Brian Henen, the base ecologist for the U.S. Marine Corps at Twentynine Palms and a graduate of Vista High School, worked with a team of researchers from California, Arizona and Canada to unravel the DNA of the long-lived animal. They published their findings in the online science journal PLOS One on May 31.
It’s the first time scientists have sequenced the entire genome of a tortoise, and one of only about eight projects in which they have deciphered the genome of a reptile. A genome is the complete set of genes in an organism, and guides its development and function.
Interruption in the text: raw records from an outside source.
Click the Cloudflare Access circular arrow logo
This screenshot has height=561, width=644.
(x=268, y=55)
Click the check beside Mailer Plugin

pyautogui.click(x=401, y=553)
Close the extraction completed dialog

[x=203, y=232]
It also makes up a library of information about the organism’s evolution, physiology and relationship to other species.
“The genome is a tremendous resource to identify the ability of the tortoise to persist,” Henen said. “The species have both preexisting traits and things from other species that help it survive in the Mojave Desert, such as disease resistance or the ability to survive the arid climate…. Almost all of those have a genetic basis.”
Plodding through the desert with a rounded shell and stumpy legs, a desert tortoise can live an estimated 50 to 80 years. It’s native to parts of California, Arizona , Nevada , Utah and Baja, Mexico, and specializes in digging long burrows where it spends most of its time.
The species has existed for 15 to 20 million years, according to the National Park Service. But loss of habitat and disease have wiped out parts of its population, and the desert tortoise is now listed as “threatened” under the Endangered Species Act, and ranked as “vulnerable” by the International Union for Conservation of Nature. Genetic analysis has become an increasingly important resource in scientists’ toolkit for studying and reversing that decline.
To sequence the tortoise genome, researchers took tissue samples of muscle, lung, brain and blood, the paper reported. They processed them in a machine that matches a complete set of base pairs, the chemical building blocks of DNA, Henen said, and then placed those in sequence. Then they compared that to genomes of other species to identify specific genes that control particular traits. Some of those are similar to humans, he said, and some may be found among tortoises, crocodiles and birds.
By tracing common genes, they can better map out the lineage of desert tortoises in relation to other species, he said. And they can investigate genes that control key traits — such as the tortoises’ heat tolerance or immune response. An infection called upper respiratory tract disease syndrome has been linked to the species’ decline and was a factor in its threatened listing, Henen said. Other conditions such as metabolic bone disease and shell disease, which cause deterioration of the skeleton and shell, are also threats.
Researchers will mine the genome to see how some of the animals ward off those conditions, and why others don’t.
“The formation of those tissues has genetic basis,” Henen said. “Those things may help us understand if there are some individuals or populations that are more susceptible because they don’t have the best genetic makeup.”
That could help researchers develop treatments for disease among the animals, and enable them to focus conservation efforts on tortoise populations that are most at risk, he said.
“We will be able to direct our efforts to areas to protect genetic diversity,” Henen said. “If there are certain populations that are small and vulnerable we may need to protect them more. We may have to spend more effort to protect that population from predators or invasive plant species, or climate change.”
About 100,000 of the tortoises remain including 5,000 to 10,000 on the Marine base at Twentynine Palms, said Henen, who supervises efforts to protect and restore the species.
“The (desert tortoise) species continues to decline, and because of that we need to understand what are the critical factors,” that affect its survival, he said. “And having this as a reference is a tremendous step in that direction.”